• Records contained in a dataset:
= Beginning of Section =
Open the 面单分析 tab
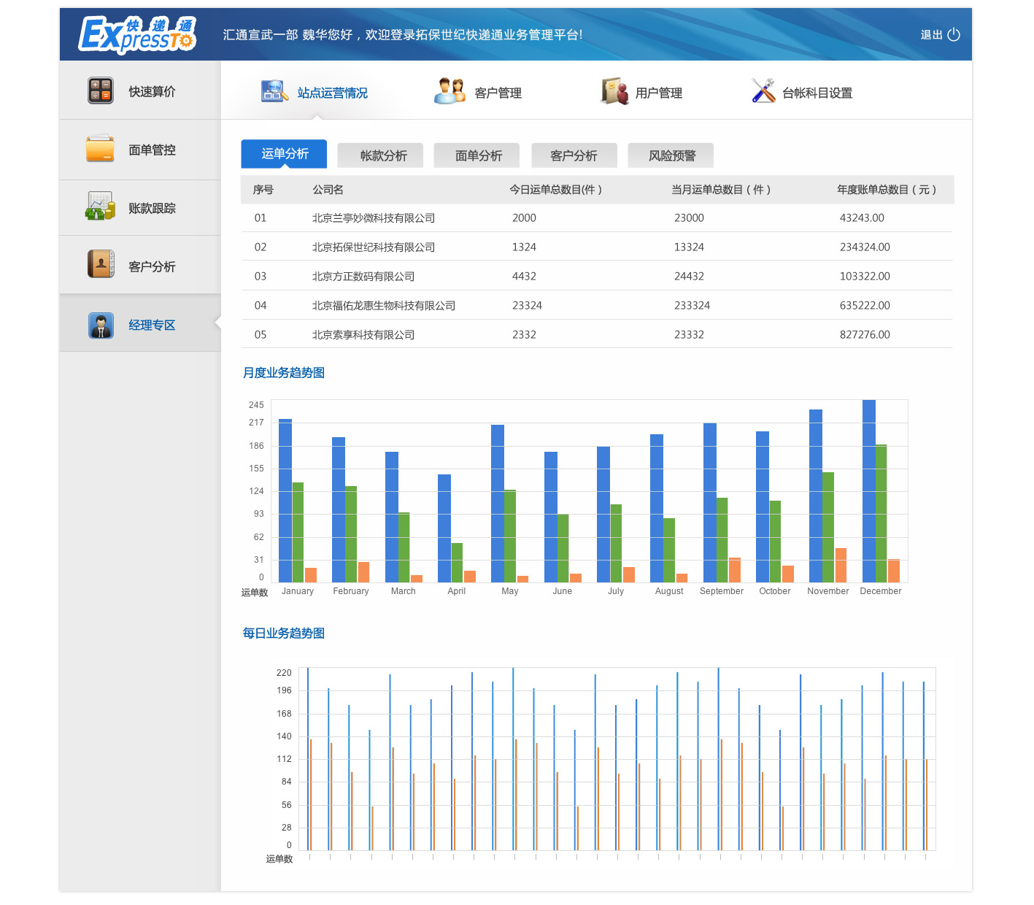Screen dimensions: 1034x905 coord(478,155)
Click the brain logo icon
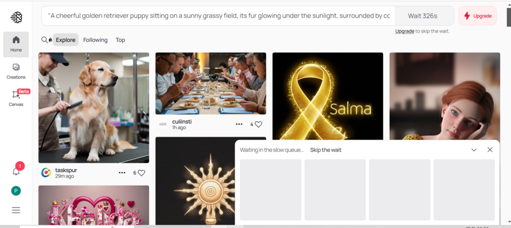 16,17
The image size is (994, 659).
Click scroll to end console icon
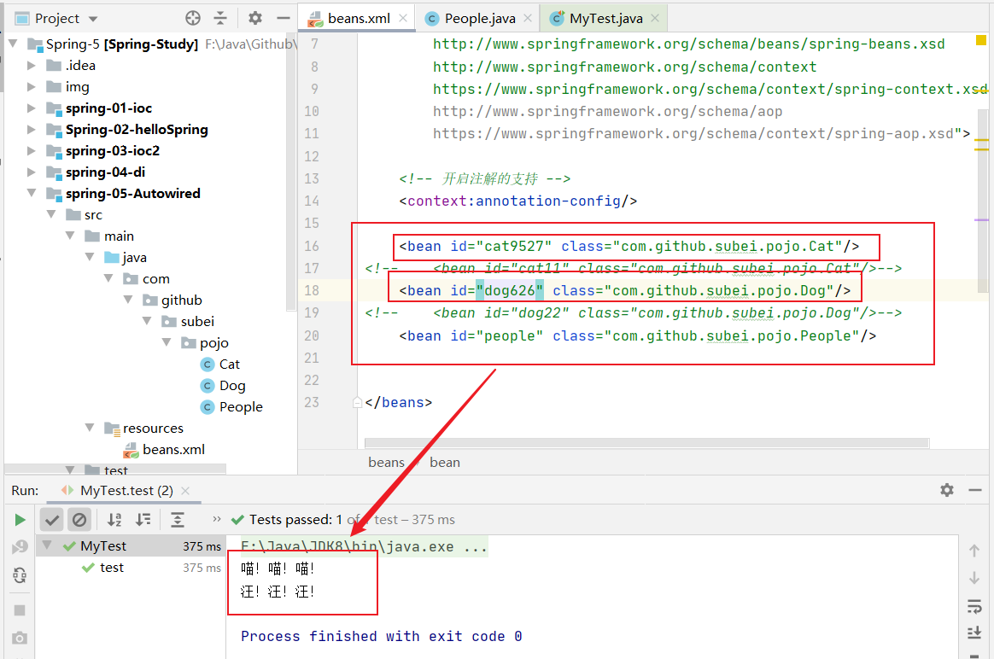point(974,633)
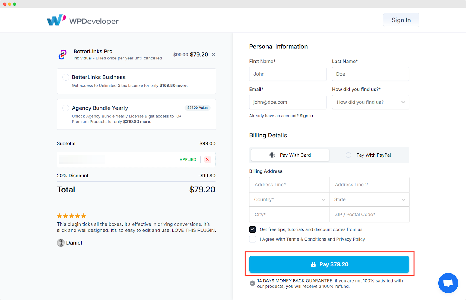
Task: Select the Agency Bundle Yearly plan
Action: (66, 108)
= End of Section =
Exact copies of the lines from the one containing "The image size is (994, 659)." through the final line of the data are required; pictures are to be omitted.

The image size is (994, 659).
Click scroll to end console icon
point(974,633)
Task: Select the Agency Bundle Yearly plan
Action: (66, 108)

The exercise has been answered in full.